**YOUR TASK:** Please copy everything in the items below from the line containing "Expand the star" down to the line containing "[x=514, y=280]", both of those lines included.

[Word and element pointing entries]

==============================

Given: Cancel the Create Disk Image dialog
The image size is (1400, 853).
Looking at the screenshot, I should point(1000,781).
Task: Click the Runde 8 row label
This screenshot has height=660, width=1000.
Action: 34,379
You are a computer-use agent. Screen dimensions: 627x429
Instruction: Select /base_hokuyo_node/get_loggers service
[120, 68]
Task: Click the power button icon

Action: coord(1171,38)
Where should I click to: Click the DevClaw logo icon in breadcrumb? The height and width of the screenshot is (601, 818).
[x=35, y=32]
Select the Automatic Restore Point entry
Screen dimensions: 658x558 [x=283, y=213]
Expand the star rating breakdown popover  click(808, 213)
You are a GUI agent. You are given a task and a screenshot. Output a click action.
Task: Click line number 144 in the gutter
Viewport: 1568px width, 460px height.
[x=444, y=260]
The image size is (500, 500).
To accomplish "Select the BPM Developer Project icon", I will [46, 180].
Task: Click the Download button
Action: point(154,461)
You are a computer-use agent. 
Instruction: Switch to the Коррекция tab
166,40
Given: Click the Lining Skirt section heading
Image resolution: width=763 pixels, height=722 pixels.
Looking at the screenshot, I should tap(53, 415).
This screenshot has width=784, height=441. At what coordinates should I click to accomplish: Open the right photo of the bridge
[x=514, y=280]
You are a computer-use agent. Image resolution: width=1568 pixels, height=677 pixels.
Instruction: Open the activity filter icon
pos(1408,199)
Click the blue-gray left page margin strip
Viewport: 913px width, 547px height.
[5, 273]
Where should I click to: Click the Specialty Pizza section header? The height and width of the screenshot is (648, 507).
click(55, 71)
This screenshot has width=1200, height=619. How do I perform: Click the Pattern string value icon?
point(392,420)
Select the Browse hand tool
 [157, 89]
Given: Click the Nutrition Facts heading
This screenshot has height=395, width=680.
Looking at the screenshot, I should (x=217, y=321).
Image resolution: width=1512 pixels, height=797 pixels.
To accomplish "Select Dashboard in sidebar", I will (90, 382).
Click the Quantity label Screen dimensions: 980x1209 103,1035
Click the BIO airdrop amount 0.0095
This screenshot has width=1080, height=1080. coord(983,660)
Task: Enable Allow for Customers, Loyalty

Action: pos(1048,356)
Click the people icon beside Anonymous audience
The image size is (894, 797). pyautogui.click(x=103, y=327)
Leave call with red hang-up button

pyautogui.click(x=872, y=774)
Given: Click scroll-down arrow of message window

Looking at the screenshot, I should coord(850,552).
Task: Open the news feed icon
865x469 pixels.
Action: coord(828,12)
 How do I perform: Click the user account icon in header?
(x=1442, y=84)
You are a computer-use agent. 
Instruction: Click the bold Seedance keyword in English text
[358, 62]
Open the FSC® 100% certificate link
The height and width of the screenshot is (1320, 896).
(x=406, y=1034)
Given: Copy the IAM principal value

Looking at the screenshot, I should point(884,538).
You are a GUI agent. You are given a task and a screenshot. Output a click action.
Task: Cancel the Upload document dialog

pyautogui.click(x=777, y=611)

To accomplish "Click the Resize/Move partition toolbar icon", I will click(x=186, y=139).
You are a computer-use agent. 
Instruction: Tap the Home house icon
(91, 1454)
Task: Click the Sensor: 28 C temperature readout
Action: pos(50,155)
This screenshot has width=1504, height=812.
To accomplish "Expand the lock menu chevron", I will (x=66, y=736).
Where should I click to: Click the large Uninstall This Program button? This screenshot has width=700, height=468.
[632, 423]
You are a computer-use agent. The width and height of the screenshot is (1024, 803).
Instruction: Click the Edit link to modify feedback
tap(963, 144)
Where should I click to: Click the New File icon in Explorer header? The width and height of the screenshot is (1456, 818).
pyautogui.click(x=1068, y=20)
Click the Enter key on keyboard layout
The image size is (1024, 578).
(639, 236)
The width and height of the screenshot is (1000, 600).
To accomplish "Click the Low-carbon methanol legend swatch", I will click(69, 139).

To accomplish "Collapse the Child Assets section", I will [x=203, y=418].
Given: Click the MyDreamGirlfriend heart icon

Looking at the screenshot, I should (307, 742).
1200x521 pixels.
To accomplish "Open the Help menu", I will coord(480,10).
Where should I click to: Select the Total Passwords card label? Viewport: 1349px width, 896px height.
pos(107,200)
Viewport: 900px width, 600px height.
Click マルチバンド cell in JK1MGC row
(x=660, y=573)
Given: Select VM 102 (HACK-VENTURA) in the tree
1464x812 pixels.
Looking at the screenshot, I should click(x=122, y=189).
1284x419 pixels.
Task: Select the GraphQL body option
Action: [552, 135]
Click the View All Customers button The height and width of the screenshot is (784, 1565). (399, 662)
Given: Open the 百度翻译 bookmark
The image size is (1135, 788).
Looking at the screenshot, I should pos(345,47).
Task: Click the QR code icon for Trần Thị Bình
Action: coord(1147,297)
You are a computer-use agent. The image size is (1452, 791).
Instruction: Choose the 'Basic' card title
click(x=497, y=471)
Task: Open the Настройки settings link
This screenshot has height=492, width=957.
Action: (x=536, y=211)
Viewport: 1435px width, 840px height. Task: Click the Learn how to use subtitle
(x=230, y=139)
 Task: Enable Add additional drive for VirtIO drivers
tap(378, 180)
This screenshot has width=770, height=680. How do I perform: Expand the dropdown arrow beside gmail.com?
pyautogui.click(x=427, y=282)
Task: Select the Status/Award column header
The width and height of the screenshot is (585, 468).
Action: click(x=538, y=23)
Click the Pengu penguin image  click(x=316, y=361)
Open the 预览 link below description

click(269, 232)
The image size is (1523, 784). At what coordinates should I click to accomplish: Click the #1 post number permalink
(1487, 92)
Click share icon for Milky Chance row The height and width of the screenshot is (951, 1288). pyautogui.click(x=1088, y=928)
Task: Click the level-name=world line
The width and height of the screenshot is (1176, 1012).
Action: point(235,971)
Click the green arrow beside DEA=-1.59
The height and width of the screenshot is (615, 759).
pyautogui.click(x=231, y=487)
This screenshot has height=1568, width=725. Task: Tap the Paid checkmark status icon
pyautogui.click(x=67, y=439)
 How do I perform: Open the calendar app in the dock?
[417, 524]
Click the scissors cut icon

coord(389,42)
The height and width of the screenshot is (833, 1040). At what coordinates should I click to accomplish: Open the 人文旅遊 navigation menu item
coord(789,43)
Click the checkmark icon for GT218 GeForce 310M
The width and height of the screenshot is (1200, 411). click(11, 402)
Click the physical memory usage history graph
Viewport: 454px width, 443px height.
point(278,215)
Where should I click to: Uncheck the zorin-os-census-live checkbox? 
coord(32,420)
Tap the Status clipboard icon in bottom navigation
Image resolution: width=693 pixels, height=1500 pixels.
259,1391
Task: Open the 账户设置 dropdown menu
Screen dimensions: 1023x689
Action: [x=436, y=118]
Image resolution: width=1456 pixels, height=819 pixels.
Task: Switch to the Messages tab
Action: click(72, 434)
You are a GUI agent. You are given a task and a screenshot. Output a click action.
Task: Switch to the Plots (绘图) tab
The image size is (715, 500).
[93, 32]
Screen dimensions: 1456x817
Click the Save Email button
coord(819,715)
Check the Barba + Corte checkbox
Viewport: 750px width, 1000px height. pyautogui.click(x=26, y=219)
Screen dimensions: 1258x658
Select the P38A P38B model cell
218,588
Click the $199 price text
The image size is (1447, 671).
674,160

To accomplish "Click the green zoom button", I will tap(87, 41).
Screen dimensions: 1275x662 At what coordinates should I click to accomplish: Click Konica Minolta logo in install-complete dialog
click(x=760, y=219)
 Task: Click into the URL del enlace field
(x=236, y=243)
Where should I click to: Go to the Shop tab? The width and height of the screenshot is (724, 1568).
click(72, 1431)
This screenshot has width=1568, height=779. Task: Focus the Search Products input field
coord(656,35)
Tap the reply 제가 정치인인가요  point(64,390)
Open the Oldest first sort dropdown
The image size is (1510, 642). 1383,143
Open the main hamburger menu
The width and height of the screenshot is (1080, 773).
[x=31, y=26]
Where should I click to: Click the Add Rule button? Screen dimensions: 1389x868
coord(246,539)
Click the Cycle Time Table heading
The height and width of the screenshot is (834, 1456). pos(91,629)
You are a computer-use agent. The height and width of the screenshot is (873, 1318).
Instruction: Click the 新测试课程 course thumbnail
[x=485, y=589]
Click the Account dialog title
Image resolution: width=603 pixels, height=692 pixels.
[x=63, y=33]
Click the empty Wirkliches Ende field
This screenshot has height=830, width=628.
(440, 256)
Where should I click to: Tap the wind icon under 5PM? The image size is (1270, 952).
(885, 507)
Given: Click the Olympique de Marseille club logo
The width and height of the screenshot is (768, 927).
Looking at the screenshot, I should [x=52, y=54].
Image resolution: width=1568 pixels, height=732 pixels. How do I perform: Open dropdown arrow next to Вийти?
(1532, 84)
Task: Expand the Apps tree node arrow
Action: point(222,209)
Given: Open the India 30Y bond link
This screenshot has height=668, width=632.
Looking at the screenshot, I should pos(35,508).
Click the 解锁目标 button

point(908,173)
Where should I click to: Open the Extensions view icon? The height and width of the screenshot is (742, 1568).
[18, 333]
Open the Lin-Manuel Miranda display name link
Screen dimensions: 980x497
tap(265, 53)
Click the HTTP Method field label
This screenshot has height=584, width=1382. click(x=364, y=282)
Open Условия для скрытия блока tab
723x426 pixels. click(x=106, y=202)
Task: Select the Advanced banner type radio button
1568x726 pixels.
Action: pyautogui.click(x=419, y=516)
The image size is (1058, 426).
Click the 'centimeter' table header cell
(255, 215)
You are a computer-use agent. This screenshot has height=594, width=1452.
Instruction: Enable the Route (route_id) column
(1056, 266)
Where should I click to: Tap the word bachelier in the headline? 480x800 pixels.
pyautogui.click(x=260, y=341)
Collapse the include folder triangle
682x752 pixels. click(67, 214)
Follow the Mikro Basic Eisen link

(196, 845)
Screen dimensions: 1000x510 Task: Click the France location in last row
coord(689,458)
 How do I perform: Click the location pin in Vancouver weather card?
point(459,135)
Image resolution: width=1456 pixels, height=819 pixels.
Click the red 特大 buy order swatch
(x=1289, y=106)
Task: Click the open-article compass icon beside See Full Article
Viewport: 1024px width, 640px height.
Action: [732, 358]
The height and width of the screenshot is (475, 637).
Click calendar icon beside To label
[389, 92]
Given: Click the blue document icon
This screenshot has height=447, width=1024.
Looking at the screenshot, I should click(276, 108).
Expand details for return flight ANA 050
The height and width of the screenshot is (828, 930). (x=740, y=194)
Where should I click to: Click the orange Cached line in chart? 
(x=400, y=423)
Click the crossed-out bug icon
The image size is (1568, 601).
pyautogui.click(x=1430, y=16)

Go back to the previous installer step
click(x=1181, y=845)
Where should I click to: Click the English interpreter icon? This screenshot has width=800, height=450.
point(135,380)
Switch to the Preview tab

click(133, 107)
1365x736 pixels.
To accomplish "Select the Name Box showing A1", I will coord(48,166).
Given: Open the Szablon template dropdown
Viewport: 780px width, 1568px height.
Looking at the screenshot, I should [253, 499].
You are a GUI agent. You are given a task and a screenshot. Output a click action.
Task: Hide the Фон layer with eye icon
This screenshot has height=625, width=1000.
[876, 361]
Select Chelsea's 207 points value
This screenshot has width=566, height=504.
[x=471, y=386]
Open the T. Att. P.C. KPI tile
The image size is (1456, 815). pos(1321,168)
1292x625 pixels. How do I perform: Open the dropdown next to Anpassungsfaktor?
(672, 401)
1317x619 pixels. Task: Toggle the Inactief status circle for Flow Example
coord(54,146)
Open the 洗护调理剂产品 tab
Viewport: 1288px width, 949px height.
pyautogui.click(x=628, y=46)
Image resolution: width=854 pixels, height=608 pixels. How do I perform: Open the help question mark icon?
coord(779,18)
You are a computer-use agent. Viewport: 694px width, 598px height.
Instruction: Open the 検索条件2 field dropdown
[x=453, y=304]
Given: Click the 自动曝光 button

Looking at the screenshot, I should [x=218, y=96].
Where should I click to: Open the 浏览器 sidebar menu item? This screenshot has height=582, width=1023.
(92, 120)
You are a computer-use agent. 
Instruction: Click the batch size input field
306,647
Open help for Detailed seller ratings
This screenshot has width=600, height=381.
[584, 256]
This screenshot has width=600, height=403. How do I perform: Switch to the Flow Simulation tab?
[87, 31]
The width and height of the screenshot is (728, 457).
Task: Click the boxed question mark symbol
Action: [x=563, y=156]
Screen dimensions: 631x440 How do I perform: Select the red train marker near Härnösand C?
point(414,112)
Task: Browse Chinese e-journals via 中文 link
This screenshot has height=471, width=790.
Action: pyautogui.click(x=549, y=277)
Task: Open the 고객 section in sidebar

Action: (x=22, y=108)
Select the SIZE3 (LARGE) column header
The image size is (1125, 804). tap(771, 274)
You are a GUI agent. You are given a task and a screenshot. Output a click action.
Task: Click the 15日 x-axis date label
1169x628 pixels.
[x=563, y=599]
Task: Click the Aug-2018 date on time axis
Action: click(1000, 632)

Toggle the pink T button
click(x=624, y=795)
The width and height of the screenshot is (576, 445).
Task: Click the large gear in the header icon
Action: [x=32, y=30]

==============================

**ANSWER IN FULL:**
Expand the star rating breakdown popover  click(808, 213)
You are a GUI agent. You are given a task and a screenshot. Output a click action.
Task: Click line number 144 in the gutter
Viewport: 1568px width, 460px height.
[x=444, y=260]
The image size is (500, 500).
To accomplish "Select the BPM Developer Project icon", I will [46, 180].
Task: Click the Download button
Action: point(154,461)
You are a computer-use agent. 
Instruction: Switch to the Коррекция tab
166,40
Given: Click the Lining Skirt section heading
Image resolution: width=763 pixels, height=722 pixels.
Looking at the screenshot, I should tap(53, 415).
This screenshot has width=784, height=441. At what coordinates should I click to accomplish: Open the right photo of the bridge
[x=514, y=280]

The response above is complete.